The use of Excalibur reflects a wider aerospace engineering shift towards de-risking complex systems before the final platform is ready. Flight-test aircraft, digital twins, hardware-in-the-loop rigs, and representative test environments are increasingly being used to compress learning cycles. Finding integration problems late is expensive on any major programme, and in defence aviation it can undermine schedule credibility.
GCAP’s industrial context adds further pressure. The UK, Italy, and Japan are trying to deliver a sixth-generation combat aircraft by the mid-2030s while preserving workshare, sovereign capability, export potential, and supply-chain resilience. The aircraft will draw on expertise across BAE Systems, Leonardo, Mitsubishi Heavy Industries, Rolls-Royce, MBDA, and wider supply networks.
The programme also links with the growing importance of test infrastructure in aerospace and defence electronics. Leonardo UK’s extended five-year agreement covering Keysight test equipment services shows how calibration, repair, digital asset management, and lifecycle support sit behind modern defence engineering operations. Future combat air systems will need that discipline at greater scale across radar, communications, electronic warfare, avionics, and mission systems.

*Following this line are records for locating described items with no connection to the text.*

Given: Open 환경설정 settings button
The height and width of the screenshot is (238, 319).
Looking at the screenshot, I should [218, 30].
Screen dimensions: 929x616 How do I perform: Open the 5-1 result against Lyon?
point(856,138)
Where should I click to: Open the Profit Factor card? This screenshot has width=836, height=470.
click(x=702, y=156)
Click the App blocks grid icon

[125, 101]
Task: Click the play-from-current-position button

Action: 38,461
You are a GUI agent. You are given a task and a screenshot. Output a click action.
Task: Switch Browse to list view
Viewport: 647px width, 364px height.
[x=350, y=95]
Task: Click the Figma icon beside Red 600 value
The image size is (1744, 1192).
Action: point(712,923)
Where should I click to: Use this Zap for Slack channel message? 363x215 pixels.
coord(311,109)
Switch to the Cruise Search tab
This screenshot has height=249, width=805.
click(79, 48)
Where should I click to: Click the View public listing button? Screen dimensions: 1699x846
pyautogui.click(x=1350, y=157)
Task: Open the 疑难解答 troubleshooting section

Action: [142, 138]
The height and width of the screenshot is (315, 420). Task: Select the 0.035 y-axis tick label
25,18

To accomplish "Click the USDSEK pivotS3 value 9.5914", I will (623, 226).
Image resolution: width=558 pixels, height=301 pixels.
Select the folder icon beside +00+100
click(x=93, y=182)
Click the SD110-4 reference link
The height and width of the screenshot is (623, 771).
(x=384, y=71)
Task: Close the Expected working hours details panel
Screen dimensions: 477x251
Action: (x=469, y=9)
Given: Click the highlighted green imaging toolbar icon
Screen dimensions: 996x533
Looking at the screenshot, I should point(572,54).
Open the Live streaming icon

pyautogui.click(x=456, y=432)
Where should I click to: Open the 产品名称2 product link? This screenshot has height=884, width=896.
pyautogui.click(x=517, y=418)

Excalibur is not a production aircraft, but it will influence production decisions. Flight testing can shape system architecture, packaging, cooling, electromagnetic compatibility, maintenance concepts, operator interfaces, qualification plans, and supplier specifications. Decisions made inside a testbed eventually turn into manufacturing drawings, test procedures, and supply-chain requirements.
The aircraft’s transformation also shows how existing platforms can be repurposed into sophisticated engineering infrastructure. A retired airliner may look far removed from a future combat aircraft, but its cabin volume, electrical capacity, endurance, and modification potential make it a useful development environment. In a programme where software, sensors, and networks may define capability as much as aerodynamics, that flying laboratory role is strategically important.
GCAP will attract the most attention when a prototype aircraft appears. Much of the programme’s success, however, will be shaped earlier, inside testbeds such as Excalibur, where engineers can find out whether ambitious systems survive real flight conditions.